Travel agents and Tour operators
Most complaints about travel agents and tour operators fall under provincial jurisdiction. Please consult your provincial or territorial government authority for consumers. Your travel agency or tour operator (including on-line reservations) must be registered with a provincial authority in Canada in order to help you.
Complaints about the land part of a tour package or services offered by a tour operator also fall under provincial jurisdiction.
Complaints related to the air part of your tour package are accepted by the CTA.
Only Air Canada is subject to Canada's Official Languages Act. If you have a concern you may contact the Commissioner of Official Languages.
Your air passenger rights are the same whether you paid for your ticket or used an airline loyalty program.
The CTA can also accept complaints about other aspects of airline loyalty programs that are owned by an airline.
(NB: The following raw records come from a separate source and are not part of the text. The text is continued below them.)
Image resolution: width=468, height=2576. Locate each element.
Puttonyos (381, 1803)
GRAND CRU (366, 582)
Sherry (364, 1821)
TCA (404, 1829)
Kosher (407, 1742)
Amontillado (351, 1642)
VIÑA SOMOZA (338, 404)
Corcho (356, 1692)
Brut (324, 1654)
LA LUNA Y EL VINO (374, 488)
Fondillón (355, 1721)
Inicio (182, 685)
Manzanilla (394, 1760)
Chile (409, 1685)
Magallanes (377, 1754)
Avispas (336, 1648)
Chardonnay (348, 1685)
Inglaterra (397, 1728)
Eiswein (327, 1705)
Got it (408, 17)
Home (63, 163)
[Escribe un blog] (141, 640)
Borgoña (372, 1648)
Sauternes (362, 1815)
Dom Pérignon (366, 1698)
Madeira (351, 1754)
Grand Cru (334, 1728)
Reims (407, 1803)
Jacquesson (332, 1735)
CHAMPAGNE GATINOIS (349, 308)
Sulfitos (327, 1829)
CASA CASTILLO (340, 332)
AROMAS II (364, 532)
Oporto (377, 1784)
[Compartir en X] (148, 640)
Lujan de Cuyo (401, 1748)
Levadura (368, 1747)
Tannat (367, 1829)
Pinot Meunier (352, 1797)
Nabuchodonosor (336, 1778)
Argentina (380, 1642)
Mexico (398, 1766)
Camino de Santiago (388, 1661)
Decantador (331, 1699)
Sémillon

Reward programs that are owned by corporations and financial institutions such as Aeroplan, Air Miles, RBC Avion, etc. are independent of airlines. Your transactions with these programs are private and contractual and issues should be reported to your provincial or territorial government authority for consumer protection.
Unfair competitive practices
If you have a complaint about an airline's competitive practices, please consult the Competition Bureau of Canada to submit a complaints related to: false advertising; mergers and acquisitions; and predatory behaviour of airlines in Canada.
Fares and rates on domestic routes with little or no competition
A route with little or no competition is any route within Canada served by a single carrier and its affiliates.
You may contact the Secretariat to file a complaint.
Reducing air service to a community
An airline carrier must notify the community if it proposes to reduce domestic air service to a community. Notice must be given if the airline plans to:
- discontinue a service, resulting in only one or no carriers serving a point;
- reduce the frequency of a service to less than one flight per week, resulting in only one or no carriers providing service to that point at least once per week; or
- discontinue a year-round, non-stop, scheduled air service between two points in Canada, resulting in significantly reduced seating capacity on that route.
In these situations, the carrier must notify the affected communities at least 120 days before discontinuing or reducing the service. If the carrier has served the point for less than one year, it must give 30 days notice. In addition, the carrier must give elected officials of the affected communities an opportunity to discuss the impact of its proposal.
If you believe that a carrier has not properly notified the community as described above, you may contact the Secretariat to file a complaint.